Let's dig a little deeper now into two specific subtypes of real world databases. The first type is a transactional database. This is the basis for many e-commerce or content management applications driving modern sites. With a transaction DB, you're optimizing heavily toward "transaction throughput". Most commerce or content apps have to balance query performance (from certain tables) with insert performance (in other tables), though each app will have its own unique business driven issues to solve.

The second type of real world database is a reporting database. These are used almost exclusively to aggregate business data and to generate meaningful business reports. They are typically shaped differently than the transaction databases where the data is generated and they are highly optimized for speed of bulk data loading (ETLs) and query performance with large or complex data sets.

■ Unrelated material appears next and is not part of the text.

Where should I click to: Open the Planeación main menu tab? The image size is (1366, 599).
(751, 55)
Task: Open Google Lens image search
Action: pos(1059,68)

In each case, the developer or DBA needs to carefully balance both the functionality and performance curves, and there are lots of performance enhancing tricks on both sides of the equation. In Oracle you can do what's called an "explain plan" so you can see specifically how a query gets parsed and executed. You're looking to maximize the DB's proper use of indexes. One really nasty no-no is to put a function in the where clause of a query. Whenever you do that, you guarantee that Oracle will not use any indexes on that particular column and you'll likely see a full or partial table scan in the explain plan. That's just one specific example of how a query could be written that ends up being slow, and it doesn't have anything to do with joins.

And while we're talking about table scans, they obviously impact the query speed proportionally to the size of the table. A full table scan of 100 rows isn't even noticeable. Run that same query on a table with 100 million rows, and you'll need to come back next week for the return.

Let's talk about normalization for a minute. This is another largely positive academic topic that can get over-stressed. Most of the time when we talk about normalization we really mean the elimination of duplicate data by putting it into its own table and migrating an FK. Folks usually skip over the whole dependence thing described by 2NF and 3NF. And yet in an extreme case, it's certainly possible to have a perfect BCNF database that's enormous and a complete beast to write code against because it's so normalized.

So where do we balance? There is no single best answer. All of the better answers tend to be some compromise between ease of structure maintenance, ease of data maintenance and ease of code creation/maintenance. In general, the less duplication of data, the better.

So why are joins sometimes slow? Sometimes it's bad relational design. Sometimes it's ineffective indexing. Sometimes it's a data volume issue. Sometimes it's a horribly written query.

Sorry for such a long-winded answer, but I felt compelled to provide a meatier context around my comments rather than just rattle off a 4-bullet response.